Terendah
Ada kalanya di
suatu waktu seorang manusia
mengalami titik dimana dirinya merasa
tak dibutuhkan dalam suatu masyarakat. Perasaan
itu muncul ketika mengalami kekecewaan dalam komunitas.
Terkadang pula ada kondisi dimana seorang manusia mengalami
titik terendah dalam hidupnya. Titik terendah
itu bisa berupa ketakutan yang besar. Kekuatiran. Kejenuhan hingga rasa
penyesalan yang mendalam.
Justru disaat seseorang membutuhkan suatu pertolongan dalam
kondisi-kondisi diatas, pertolongan itu belum datang.
“Ada kalanya Tuhan itu diam saat kita membutuhkan pertolongan”.
Tetapi ternyata manusia adalah sesosok yang terkadang
memberikan pertolongan diwaktu yang tak tepat. Saat tak menginginkan
bantuannya. Mereka datang dalam memberikan pertolongan yang justru seperti
cambuk berduri.
Merasa dirinya benar dalam memberikan bantuan, sampai memaksa orang tersebut untuk setuju dengan dia.

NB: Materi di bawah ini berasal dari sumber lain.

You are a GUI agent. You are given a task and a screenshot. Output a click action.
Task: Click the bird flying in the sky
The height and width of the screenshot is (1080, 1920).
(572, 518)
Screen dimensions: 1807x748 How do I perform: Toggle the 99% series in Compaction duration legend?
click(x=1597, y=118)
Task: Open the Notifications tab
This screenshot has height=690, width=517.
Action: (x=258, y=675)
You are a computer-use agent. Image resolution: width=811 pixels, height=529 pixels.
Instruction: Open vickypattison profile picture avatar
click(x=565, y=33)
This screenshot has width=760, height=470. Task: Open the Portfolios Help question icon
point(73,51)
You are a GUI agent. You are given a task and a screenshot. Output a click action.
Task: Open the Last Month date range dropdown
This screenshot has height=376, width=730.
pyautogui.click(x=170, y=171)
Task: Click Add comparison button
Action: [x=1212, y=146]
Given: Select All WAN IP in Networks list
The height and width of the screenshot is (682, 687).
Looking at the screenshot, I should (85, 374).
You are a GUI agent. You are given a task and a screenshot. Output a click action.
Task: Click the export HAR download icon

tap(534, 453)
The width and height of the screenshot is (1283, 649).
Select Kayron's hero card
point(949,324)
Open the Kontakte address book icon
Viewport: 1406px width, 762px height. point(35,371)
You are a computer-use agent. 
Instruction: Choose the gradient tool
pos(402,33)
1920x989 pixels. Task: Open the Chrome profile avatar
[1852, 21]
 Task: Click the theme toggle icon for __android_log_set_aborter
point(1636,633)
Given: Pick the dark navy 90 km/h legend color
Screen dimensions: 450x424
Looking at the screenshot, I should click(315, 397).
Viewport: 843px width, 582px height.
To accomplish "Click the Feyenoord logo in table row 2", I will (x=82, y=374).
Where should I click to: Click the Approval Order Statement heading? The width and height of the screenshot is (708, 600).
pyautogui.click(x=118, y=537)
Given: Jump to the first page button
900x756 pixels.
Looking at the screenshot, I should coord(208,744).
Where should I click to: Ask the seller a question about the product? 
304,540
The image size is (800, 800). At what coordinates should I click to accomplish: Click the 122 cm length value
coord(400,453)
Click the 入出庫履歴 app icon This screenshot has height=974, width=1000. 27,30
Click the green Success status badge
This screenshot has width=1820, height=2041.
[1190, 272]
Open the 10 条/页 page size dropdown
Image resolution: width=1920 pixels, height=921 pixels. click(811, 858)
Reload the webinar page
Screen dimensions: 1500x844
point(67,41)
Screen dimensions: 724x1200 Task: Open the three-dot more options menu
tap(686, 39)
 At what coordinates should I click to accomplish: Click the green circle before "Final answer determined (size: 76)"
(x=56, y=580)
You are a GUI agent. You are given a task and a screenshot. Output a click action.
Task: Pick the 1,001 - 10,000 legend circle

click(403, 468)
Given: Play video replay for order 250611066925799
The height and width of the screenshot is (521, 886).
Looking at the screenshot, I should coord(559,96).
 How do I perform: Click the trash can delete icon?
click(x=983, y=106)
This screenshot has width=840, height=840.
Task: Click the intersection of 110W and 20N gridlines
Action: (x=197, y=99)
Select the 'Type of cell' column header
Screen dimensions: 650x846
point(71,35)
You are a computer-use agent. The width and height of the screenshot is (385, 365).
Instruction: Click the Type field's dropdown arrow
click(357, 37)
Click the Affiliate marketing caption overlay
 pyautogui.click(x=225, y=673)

Tapi apa yang dibutuhkan oleh manusia yang berada dalam titik
terendah itu terkadang bukanlah manusia lainnya. Bukan manusia yang memberikan
cambuk berduri kepada kita.
Kita membutuhkan waktu.
Waktu untuk tersadar akan suatu mimpi buruk ini, yang
seakan-akan belum bangun dari kenyataan.
Waktu itu terkadang memang tak mau menunggu kita untuk bangun
dari mimpi buruk ini. Dia kejam, meninggalkan yang terlambat. Dan tak memberi
ampun bagi yang kehilangannya. Ia lebih kejam dari ibu tiri.
Kita mengaharapkan waktu itu bisa memberikan kelonggaran.
Berharap waktu itu bisa terulang.
Heiii… Apa engkau masih tertidur.
Mungkin bagi yang pernah merasakan dalam titik terendah dalam
hidup ini.
Tempat yang sangat dinantikan. Tempat dimana engkau tak akan
mendapatkan dirimu tersayat. Tempat dimana engkau bisa tenang. Tanpa memikirkan
dunia.
Di bawah nisan kah.
Engkau marah, engkau sedih, engkau berkata “Mengapa aku harus
ada didunia ini. Apakah untuk mengalami
kepahitan ini?”
Cambuk berduri kurasakan seperti menghantam tubuh. Menghantam
tanpa ampun. Seperti luka yang mendalam.
Tapi adakah yang peduli
akan semua ini.
Manusia lainnya hanya memberikan cambukan lagi. Hanya menberikan
siraman air garam.
Dan Tuhan memang terkadang diam. Tapi Ia tak akan diam terus.
Ia memperhatikan.
Memperhatikan kebodohan dan kelemahanku.